[BEGIN Selection]
Lovelace scores every document on a 0-100 scale across seven weighted categories:
| Category | Weight |
|---|---|
| Document Structure | 25% |
| Images & Media | 20% |
| Tables | 15% |
| Tagged PDF Structure | 15% |
| Forms | 10% |
| Color & Contrast | 10% |
| Navigation | 5% |
A document scoring 95+ gets an A grade and is considered compliant. A document scoring below 50 gets an F and needs significant remediation. The category breakdown tells you exactly where the problems are — if your score is dragged down by images, you know you need alt text work. If it's document structure, you need heading fixes.
For batch processing, you get aggregate scores across your entire document library: compliance rate, score distribution, category heatmaps showing which types of issues are most prevalent, and a prioritized remediation queue.
What AI Can't Do (Yet)
We're not claiming AI solves everything. There are cases where human judgment is still essential:
- Complex infographics with dense information that requires domain expertise to describe accurately
- Mathematical notation in specialized fields where the AI might misread symbols
- Cultural context in images where the description needs sensitivity to audience and purpose
- Legal and regulatory documents where the specific wording of accessibility remediation has compliance implications
For these cases, our pipeline flags them for human review with AI-generated suggestions as a starting point. The human expert refines rather than creates from scratch — which is still dramatically faster than the traditional workflow.
The Math Problem
STEM documents deserve special mention because they're severely underserved by current accessibility tools. A PDF with embedded equations is a nightmare for screen readers. The equation E = mc^2 might render as an image with no alt text, or as a string of characters that a screen reader pronounces as "E equals m c superscript 2" — which works for simple cases but falls apart for anything complex.
Lovelace uses Math OCR to extract equations and converts them to MathML, the standard markup language for mathematical notation. MathML-aware screen readers can then speak the equation naturally, and users can navigate within it (moving through numerator, denominator, exponents).
This is a huge unlock for universities with STEM programs trying to make their course materials accessible.
Scale Is the Real Challenge
The technical problem of making one document accessible is largely solved. The hard problem is doing it for 10,000 documents with a team that has other responsibilities and a deadline that's approaching fast.
That's what we're building for. Not a tool that helps one specialist fix one document — a platform that processes thousands of documents through a pipeline, scores them, generates accessible output, and gives you a dashboard showing exactly where you stand and what to fix next.
The AI doesn't need to be perfect on every document. It needs to be good enough on most documents to reduce the human workload from "impossible" to "manageable."
[END Selection]
Exercise instructions
**1)** Rewrite the part of the Lovelace text from "Scale Is the" up to and including "that's approaching fast.", swapping "deadline" for "due date".
**2)** Answer these questions from the Lovelace text.
(a) What weight does the Tables category carry in the score?
(b) What grade does a document scoring below 50 receive?
(c) Into what markup language does Lovelace convert extracted equations?
[BEGIN Extracted data]
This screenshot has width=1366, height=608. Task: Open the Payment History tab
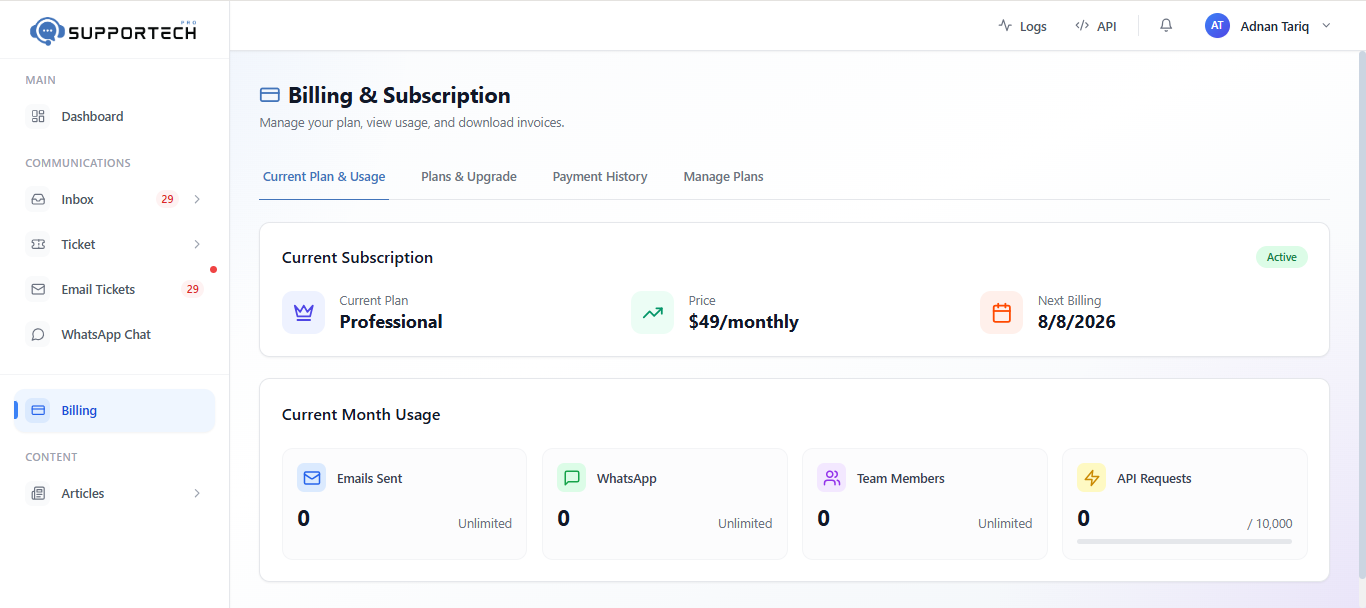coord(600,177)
[END Extracted data]
[BEGIN Extracted data]
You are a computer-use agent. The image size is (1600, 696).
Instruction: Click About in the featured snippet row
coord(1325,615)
[END Extracted data]
[BEGIN Extracted data]
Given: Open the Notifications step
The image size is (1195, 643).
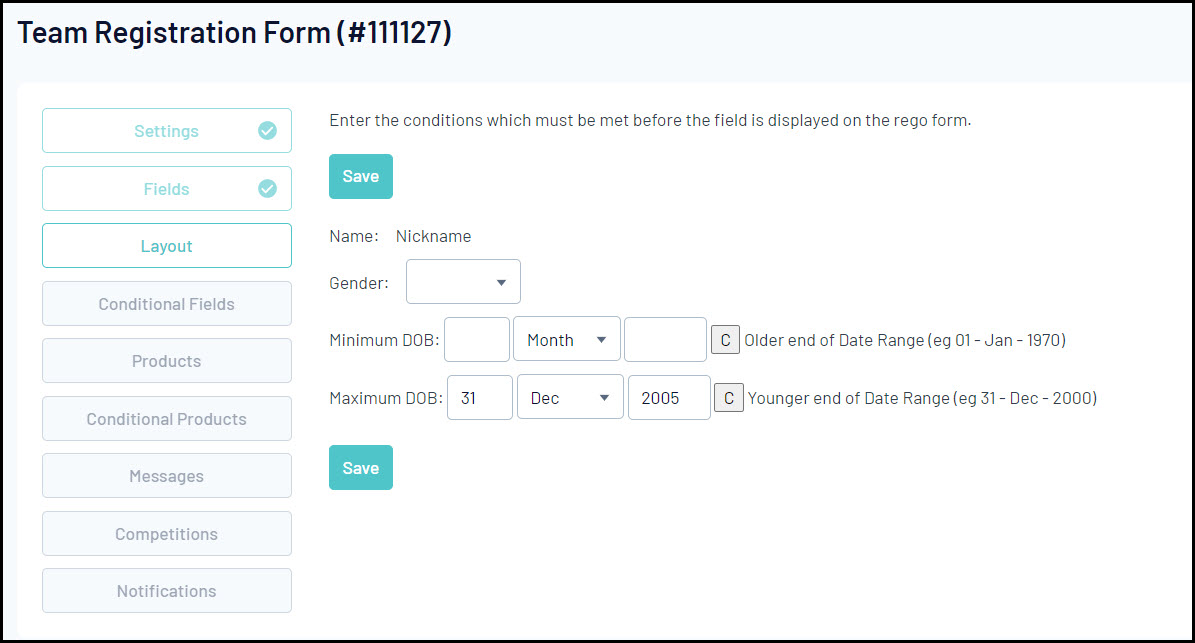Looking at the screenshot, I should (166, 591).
[END Extracted data]
Solutions below
**1)**
Scale Is the Real Challenge
The technical problem of making one document accessible is largely solved. The hard problem is doing it for 10,000 documents with a team that has other responsibilities and a due date that's approaching fast.

**2)**
(a) 15%
(b) An F
(c) MathML